Ransomware in Columbus, Dublin, DelawareShadow copy.

Most people have never heard of it, but let me tell you a story about how shadow copy saved my bacon.

July 2012.  My first run-in with ransomware.  It was on a server and I honestly didn’t know what the heck was going on.  Frankly, at that time, no one did.  We just knew the server was infected. Three of us worked on that server and it took us almost 14 hours to get the server back up and running.
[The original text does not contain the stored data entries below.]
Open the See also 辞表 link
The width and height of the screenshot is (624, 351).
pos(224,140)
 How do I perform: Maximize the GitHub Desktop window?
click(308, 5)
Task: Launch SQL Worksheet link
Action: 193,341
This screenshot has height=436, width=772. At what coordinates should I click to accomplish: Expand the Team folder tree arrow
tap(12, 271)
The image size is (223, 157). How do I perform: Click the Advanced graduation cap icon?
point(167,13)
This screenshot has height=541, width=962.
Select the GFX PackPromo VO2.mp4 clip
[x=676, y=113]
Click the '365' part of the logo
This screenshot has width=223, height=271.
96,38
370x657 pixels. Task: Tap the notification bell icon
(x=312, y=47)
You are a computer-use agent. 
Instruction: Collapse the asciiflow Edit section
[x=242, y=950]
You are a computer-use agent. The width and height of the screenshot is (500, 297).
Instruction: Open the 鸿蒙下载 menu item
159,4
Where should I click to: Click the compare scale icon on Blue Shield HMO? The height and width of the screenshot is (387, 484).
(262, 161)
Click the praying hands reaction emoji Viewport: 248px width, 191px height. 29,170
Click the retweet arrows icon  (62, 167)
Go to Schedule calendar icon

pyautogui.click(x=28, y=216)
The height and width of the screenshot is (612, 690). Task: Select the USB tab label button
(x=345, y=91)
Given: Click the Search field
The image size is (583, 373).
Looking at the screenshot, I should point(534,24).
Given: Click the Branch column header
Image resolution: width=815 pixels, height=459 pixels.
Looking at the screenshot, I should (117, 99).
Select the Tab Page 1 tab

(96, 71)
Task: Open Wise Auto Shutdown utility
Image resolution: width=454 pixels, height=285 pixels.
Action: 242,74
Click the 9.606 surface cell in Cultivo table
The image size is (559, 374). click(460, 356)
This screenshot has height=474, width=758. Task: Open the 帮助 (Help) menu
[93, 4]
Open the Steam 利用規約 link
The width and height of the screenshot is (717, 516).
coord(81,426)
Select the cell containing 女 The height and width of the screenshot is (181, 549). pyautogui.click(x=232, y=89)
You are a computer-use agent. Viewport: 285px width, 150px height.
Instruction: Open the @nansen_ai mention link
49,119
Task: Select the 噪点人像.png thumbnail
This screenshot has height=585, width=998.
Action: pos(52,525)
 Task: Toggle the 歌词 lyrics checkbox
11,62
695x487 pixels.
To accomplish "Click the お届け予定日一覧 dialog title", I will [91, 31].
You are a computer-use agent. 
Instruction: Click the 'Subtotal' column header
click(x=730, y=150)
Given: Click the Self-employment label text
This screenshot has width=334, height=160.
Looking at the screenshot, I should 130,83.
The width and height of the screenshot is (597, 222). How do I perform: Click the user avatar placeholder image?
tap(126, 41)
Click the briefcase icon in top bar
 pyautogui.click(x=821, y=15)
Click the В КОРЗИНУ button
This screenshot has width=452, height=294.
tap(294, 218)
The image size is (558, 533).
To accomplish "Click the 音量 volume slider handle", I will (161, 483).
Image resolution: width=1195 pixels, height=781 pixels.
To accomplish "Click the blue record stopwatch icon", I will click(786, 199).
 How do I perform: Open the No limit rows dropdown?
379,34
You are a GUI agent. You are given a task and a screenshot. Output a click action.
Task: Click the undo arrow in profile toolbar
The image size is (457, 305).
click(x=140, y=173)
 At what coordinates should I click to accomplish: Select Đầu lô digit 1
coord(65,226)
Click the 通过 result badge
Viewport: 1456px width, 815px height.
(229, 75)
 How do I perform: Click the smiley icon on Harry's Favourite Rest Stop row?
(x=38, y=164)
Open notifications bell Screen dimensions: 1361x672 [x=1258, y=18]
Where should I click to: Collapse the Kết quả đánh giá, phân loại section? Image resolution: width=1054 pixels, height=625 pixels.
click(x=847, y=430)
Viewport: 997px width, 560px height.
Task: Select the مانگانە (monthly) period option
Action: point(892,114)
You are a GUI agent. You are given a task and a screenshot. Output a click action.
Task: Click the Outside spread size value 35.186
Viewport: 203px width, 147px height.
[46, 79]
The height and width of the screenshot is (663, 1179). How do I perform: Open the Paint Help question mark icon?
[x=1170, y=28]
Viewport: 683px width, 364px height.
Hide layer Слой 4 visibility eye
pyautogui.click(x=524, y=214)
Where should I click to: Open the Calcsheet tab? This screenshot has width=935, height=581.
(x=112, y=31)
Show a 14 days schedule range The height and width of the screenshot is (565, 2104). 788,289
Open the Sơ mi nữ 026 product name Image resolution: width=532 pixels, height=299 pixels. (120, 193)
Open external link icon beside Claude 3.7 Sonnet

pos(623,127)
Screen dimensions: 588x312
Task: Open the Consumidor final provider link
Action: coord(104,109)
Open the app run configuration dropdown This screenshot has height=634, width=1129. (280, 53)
Although we were able to get them operational pretty quickly that day with a few workarounds, it wasn’t until late that night that we had them fully functional.

I decided to go back and read my notes on this trouble ticket.  Although this was a very serious situation, reading through the notes is kinda comical I have to admit:

First note:  “Bernice [name changed to protect the innocent] is saying that the server has a warning message about pornography and no one can get into the server.  Sounds like someone has possibly hacked the server.”  – Obviously, my assessment was wrong.  Kind of.  It wasn’t someone…..it was something (Reveton ransomware).

Another note further down:  “After researching virus, it is a “randsomware” virus.”  – LOL.  Rabbit ear bunny quotes and it’s misspelled.  A cross between randomware and ransomware.  I should probably trademark that.

Next note:  “This virus encrypts your data making it unavailable.”  – Captain Obvious.

The server was trashed.  It wouldn’t boot up and the client’s data was encrypted.  Good news is we were able to recover all of the data and reload the server.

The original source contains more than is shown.